The Departments also posted a Technical Release for public comments[6] to inform future guidance with respect to network composition-related NQTL data submissions and also to set standards for a potential MHPAEA enforcement safe harbor.

Impact to Employers

Since these are proposed rules, there is no immediate action for employers sponsoring group health plans. These proposed rules are subject to a 60-day public comment period before final rules will be released by the Departments.

On a practical level, and as acknowledged in the preamble to these proposed rules[7], most employers sponsoring group health plans will generally rely on the following plan service providers to ensure compliance with the new rules, once finalized:

  • Insurance carriers for fully insured plans
  • Third-party administrators (TPAs) for self-funded plans
  • Managed behavioral health organizations (MBHOs) for both fully insured and self-funded plans

The release of these proposed rules signals a continued commitment by the Biden administration to tackling the mental health crisis and increased scrutiny on MHPAEA compliance and enforcement by the Departments. Plan sponsors are encouraged to confirm with their plan service providers that the required MHPAEA NQTL comparative analysis is being conducted, documented, and reflecting current plan terms, in accordance with the CAA 2021.

The Department of Labor provides a self-compliance tool link for further assistance and guidance.
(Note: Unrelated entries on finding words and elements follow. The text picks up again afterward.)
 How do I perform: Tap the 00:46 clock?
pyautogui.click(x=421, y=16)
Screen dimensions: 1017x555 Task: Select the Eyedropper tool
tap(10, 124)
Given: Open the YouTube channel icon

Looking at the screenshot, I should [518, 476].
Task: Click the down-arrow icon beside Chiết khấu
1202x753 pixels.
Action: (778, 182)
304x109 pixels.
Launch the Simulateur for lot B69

Risk Strategies will continue to follow this development closely and provide updates when available. Reach out to your Risk Strategies representative with any questions or contact us directly at benefits@risk-strategies.com.

 

[1] While MHPAEA generally does not mandate coverage of MH/SUD benefits, plans that do offer these benefits must provide coverage at the same level as they do for medical/surgical benefits.
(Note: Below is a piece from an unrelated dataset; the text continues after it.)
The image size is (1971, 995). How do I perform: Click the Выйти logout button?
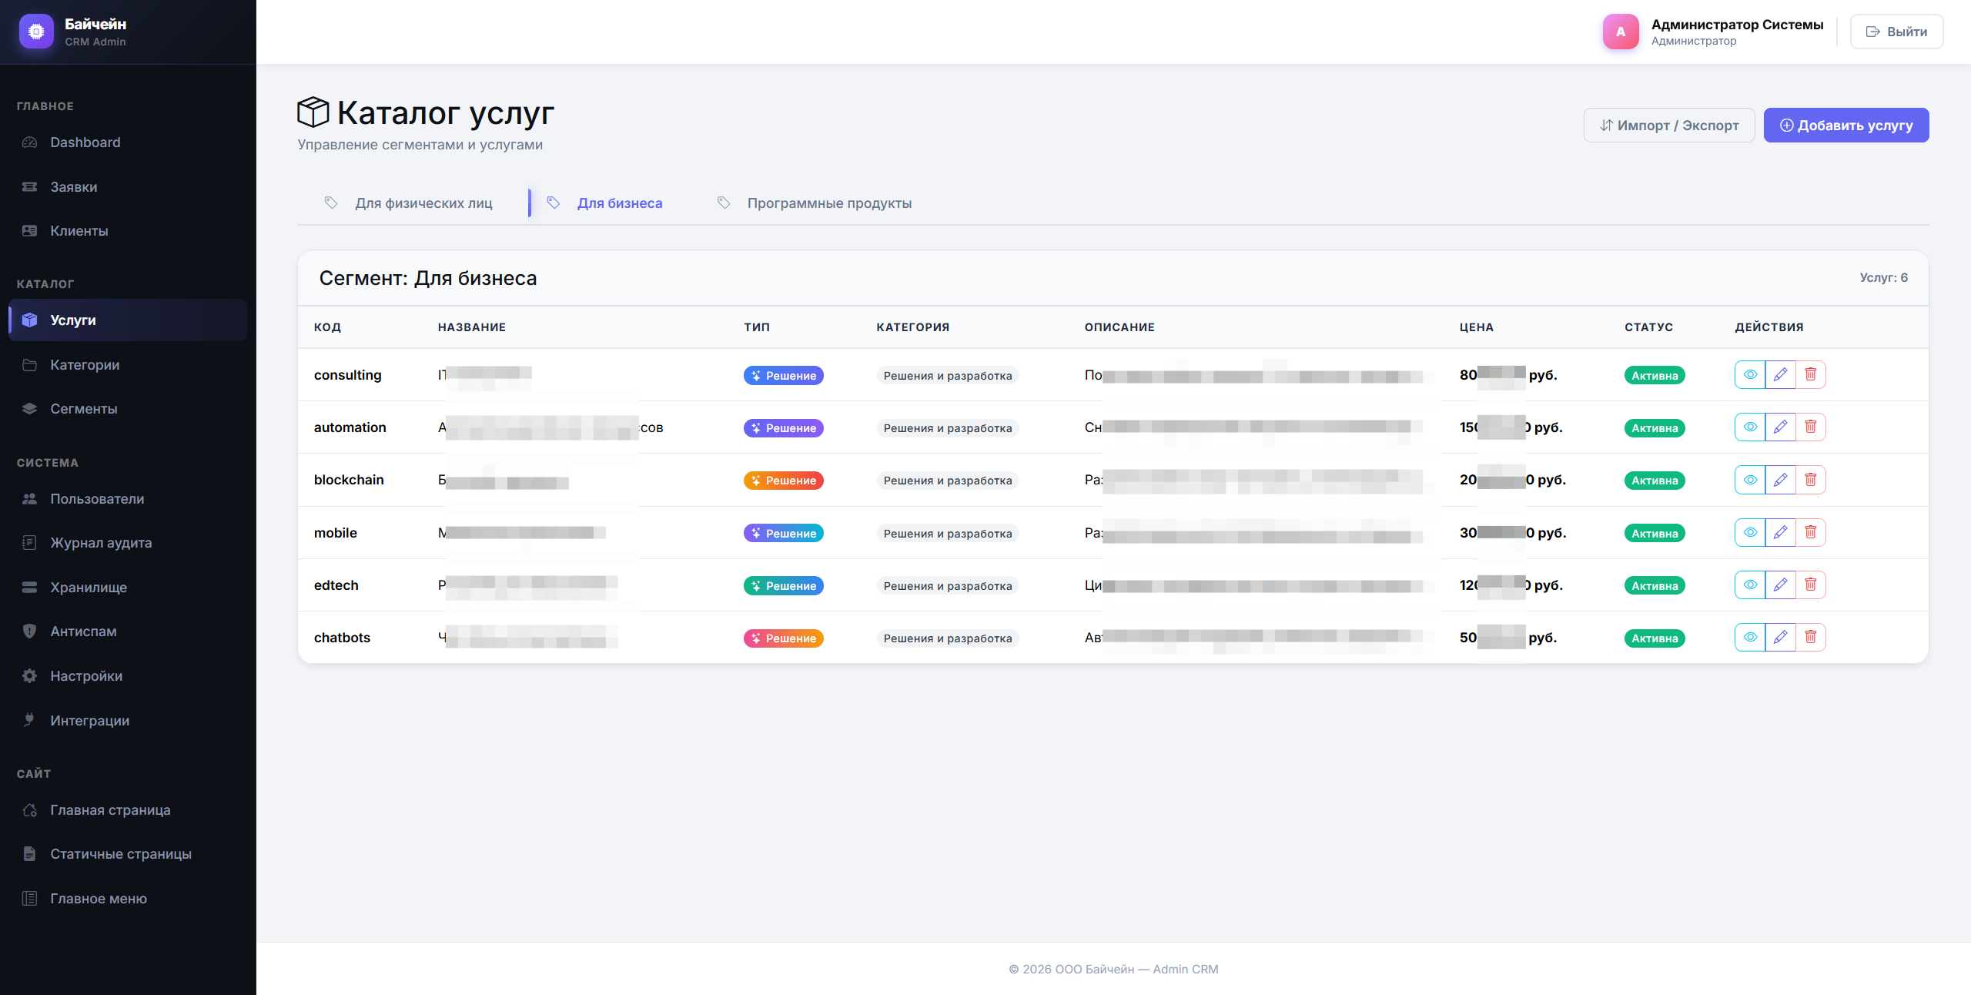point(1896,32)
[2] NQTLs are generally non-numerical requirements that limit the scope or duration of benefits.

[3] 45 C.F.R. § 146.136(g).

[4] The Departments also released the longer MHPAEA Comparative Analysis Report to Congress, July 2023 accompanying these proposed rules.

[5] NQTL network composition data points would include, but would not be limited to, in-network and out-of-network utilization rates (including data related to provider claim submissions), network adequacy metrics (including time and distance data, and data on providers accepting new patients), and provider reimbursement rates (including as compared to billed charges).

[6] Public comments with respect to the Technical Release must be emailed to mhpaea.rfc.ebsa@dol.gov and received by October 2, 2023.

[7] Page 187-188 of the preamble to the proposed rules states that the Departments expect that carriers and TPAs would perform most of the work associated with the NQTL evaluations and comparative analysis since they maintain and hold the necessary data, and are in the best position to help plans with MHPAEA compliance at the lowest cost and greatest scale.